- EXERCISE BRIEF:
Do these statements agree with the article below on the Plutus Payroll tax fraud? Answer yes or no for each, and quote the deciding words from the article. 1. Menon was the only person found guilty in March. 2. The loss came to $105 million between 2014 and 2017. 3. Menon was part of the scheme from its incubation.

Get all your news in one place.
100’s of premium titles.
One app.
Start reading
Jack Gramenz

Plutus lawyer jailed nine years for 'biggest tax fraud'

Dev Menon has been jailed for at least nine years for his role in the Plutus Payroll tax fraud. (Dan Himbrechts/AAP PHOTOS) (AAP)

A lawyer who covertly recorded telling his co-conspirators theirs was "the biggest tax fraud in Australia's history" has been jailed for at least nine years.

Dev Menon, 39, had shown no remorse and did not believe they did anything wrong, Justice Anthony Payne said, sentencing Menon on Tuesday.

Menon was found guilty in March along with four others of conspiring to dishonestly cause a loss to the Commonwealth and deal with the proceeds of crime worth more than $1 million, described as the tax fraud and money laundering conspiracies of Plutus Payroll.

The company took clients' money and funnelled it through a web of second-tier companies instead of paying it to the tax office, siphoning a loss of $105 million between 2014 and 2017.

"It would be the biggest tax fraud in Australia's history, definitely, there is no question," Menon said in one conversation, among hundreds of "compelling" recordings played during the marathon nine-month trial.

While not around for its incubation, Menon eventually became a pivotal participant in both conspiracies, becoming knowingly involved from at least June 2015, the judge found.

- INFORMATION SUPPLIED:
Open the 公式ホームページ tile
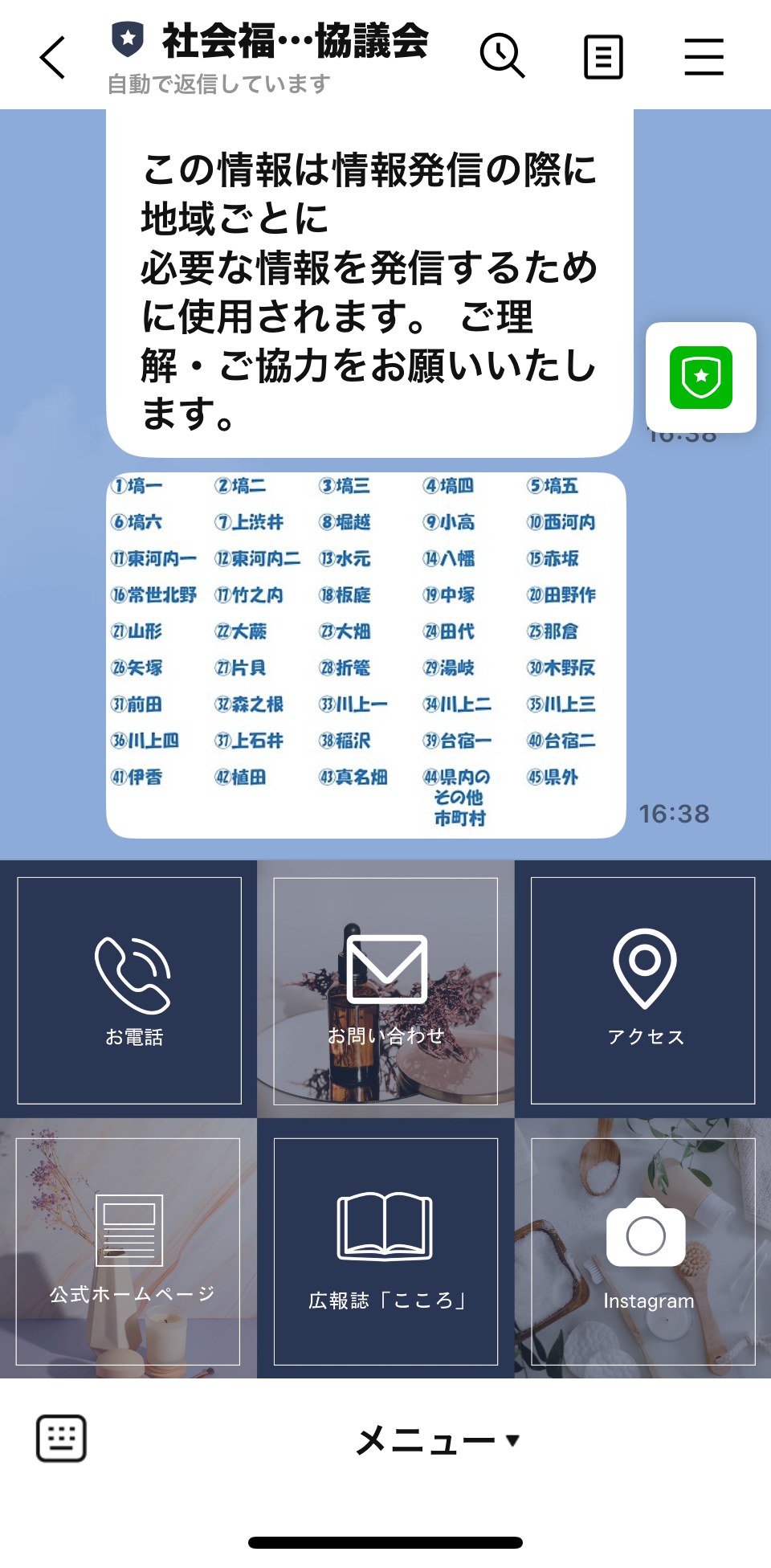The image size is (771, 1568). click(128, 1251)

- EXERCISE RESPONSE:
1. No: "Menon was found guilty in March along with four others"
2. Yes: "siphoning a loss of $105 million between 2014 and 2017"
3. No: "While not around for its incubation"